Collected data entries
%%

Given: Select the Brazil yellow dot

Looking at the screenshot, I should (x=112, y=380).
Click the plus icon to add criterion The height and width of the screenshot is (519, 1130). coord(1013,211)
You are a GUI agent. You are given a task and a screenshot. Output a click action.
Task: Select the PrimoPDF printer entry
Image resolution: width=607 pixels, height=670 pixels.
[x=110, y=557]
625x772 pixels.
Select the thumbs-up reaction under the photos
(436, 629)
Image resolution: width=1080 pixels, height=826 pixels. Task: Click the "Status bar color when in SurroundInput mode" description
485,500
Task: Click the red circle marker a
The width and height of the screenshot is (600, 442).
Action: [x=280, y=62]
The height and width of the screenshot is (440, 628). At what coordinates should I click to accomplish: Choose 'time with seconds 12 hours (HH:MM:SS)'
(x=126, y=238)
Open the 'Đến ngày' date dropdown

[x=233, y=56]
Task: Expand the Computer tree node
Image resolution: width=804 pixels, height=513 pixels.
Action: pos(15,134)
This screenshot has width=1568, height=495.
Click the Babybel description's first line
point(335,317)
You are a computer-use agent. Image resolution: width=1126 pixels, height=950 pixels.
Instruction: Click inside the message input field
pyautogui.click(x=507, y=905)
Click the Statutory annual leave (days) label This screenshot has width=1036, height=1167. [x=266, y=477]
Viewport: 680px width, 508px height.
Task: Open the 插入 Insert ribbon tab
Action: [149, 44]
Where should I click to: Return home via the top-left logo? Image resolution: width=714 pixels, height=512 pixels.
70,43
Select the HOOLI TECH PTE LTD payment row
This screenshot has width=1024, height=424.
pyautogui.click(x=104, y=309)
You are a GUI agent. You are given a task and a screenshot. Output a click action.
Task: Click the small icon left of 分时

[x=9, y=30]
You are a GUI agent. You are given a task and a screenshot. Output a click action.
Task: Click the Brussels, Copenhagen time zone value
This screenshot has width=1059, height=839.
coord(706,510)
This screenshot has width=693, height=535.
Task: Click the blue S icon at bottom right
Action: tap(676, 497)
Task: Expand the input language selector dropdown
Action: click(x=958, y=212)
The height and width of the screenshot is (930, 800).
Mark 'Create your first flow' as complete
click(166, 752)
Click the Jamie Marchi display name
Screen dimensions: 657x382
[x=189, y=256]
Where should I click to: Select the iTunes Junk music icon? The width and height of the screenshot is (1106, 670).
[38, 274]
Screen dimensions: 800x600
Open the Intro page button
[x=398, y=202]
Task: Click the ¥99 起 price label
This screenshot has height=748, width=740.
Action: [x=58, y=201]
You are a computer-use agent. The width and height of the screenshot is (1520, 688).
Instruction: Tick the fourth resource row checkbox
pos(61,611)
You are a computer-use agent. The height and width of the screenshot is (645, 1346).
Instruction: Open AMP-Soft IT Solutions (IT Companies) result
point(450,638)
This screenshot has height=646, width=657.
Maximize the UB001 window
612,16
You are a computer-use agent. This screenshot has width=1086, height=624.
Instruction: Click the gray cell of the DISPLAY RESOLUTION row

%%

▶ _Problem requirements_
Find the line with "Instruction: Tick the". Transcribe it and every line after it exactly, through the end of the records above, and nothing else.

▶ _Answer to the problem_
Instruction: Tick the fourth resource row checkbox
pos(61,611)
You are a computer-use agent. The height and width of the screenshot is (645, 1346).
Instruction: Open AMP-Soft IT Solutions (IT Companies) result
point(450,638)
This screenshot has height=646, width=657.
Maximize the UB001 window
612,16
You are a computer-use agent. This screenshot has width=1086, height=624.
Instruction: Click the gray cell of the DISPLAY RESOLUTION row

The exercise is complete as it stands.